Activity:
Although the records contain pictures, none belong in the copy: restate word for word only the lines from the one with "You are a GUI" through the one with "The height and width of the screenshot is (729, 601).", both included.

Material to process:
──────────

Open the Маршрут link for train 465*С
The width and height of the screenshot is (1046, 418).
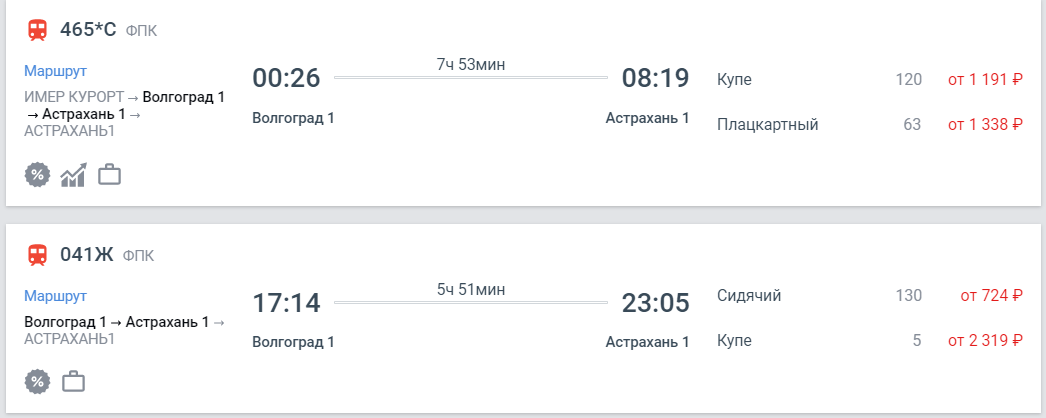[55, 71]
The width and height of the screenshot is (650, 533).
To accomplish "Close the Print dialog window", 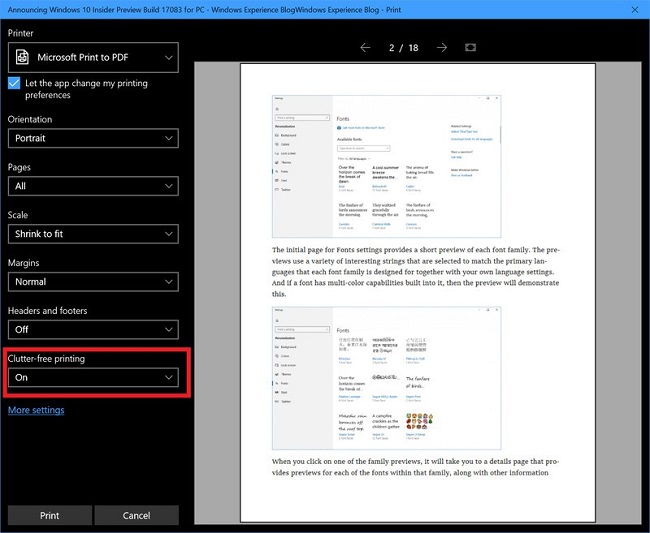I will 637,10.
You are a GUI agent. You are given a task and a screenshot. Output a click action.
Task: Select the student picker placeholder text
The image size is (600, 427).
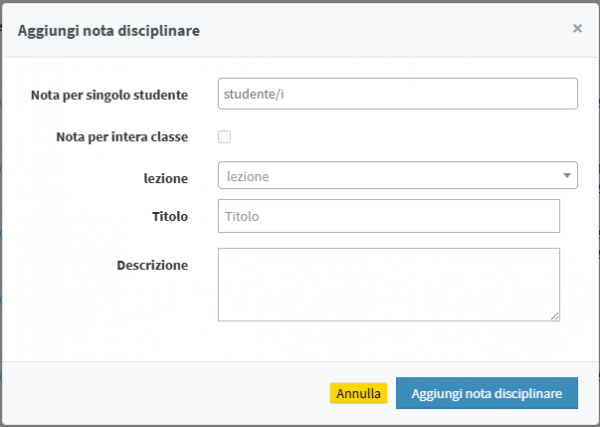click(256, 94)
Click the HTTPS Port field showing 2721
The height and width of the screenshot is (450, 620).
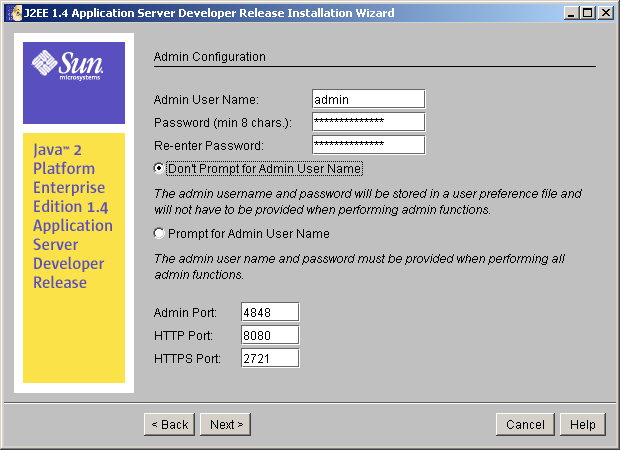point(270,358)
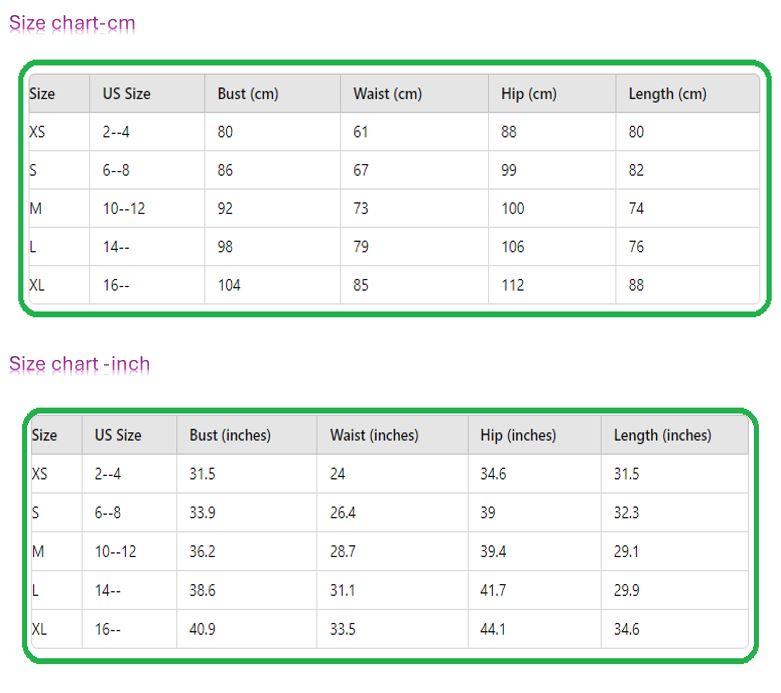
Task: Click the bust value 36.2 in inch chart
Action: [202, 552]
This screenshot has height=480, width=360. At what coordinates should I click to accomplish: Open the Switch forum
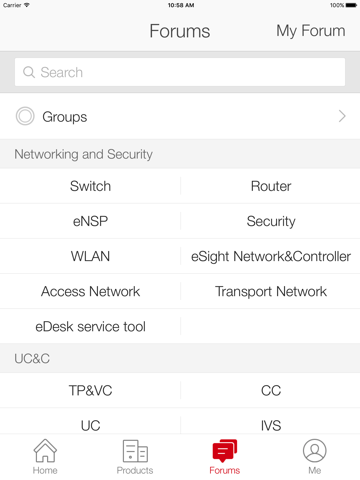tap(90, 186)
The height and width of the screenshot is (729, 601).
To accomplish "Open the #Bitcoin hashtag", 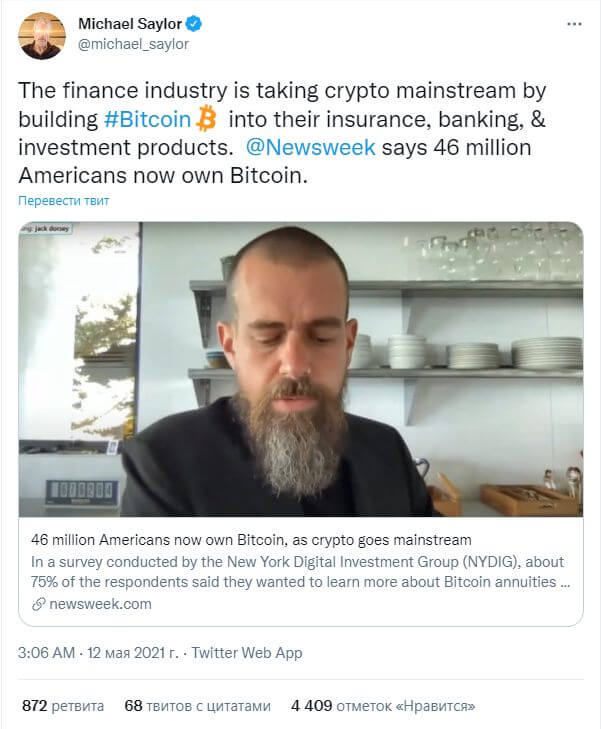I will pos(147,119).
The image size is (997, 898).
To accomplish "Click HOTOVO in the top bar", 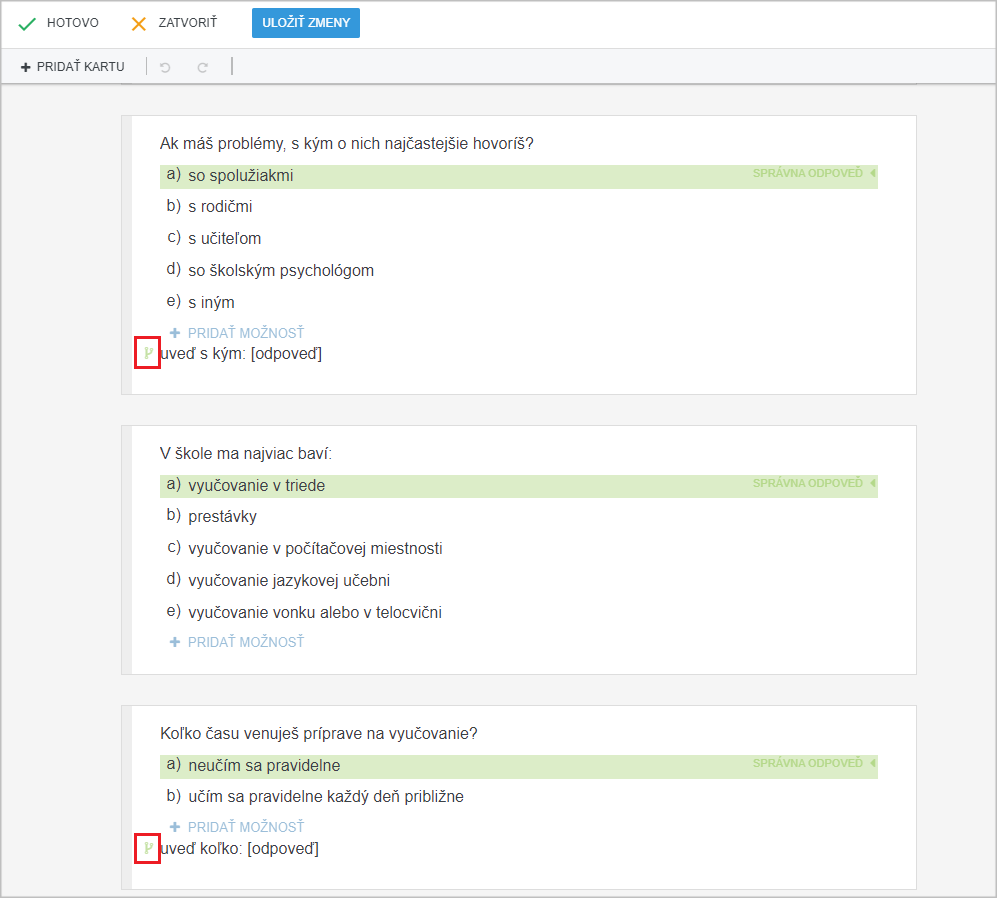I will pos(72,23).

──────────

Reply:
You are a GUI agent. You are given a task and a screenshot. Output a click action.
Task: Select the student picker placeholder text
The image size is (600, 427).
click(256, 94)
Click the HTTPS Port field showing 2721
The height and width of the screenshot is (450, 620).
point(270,358)
Task: Click the bust value 36.2 in inch chart
Action: [202, 552]
This screenshot has height=480, width=360. At what coordinates should I click to accomplish: Open the Switch forum
tap(90, 186)
The height and width of the screenshot is (729, 601).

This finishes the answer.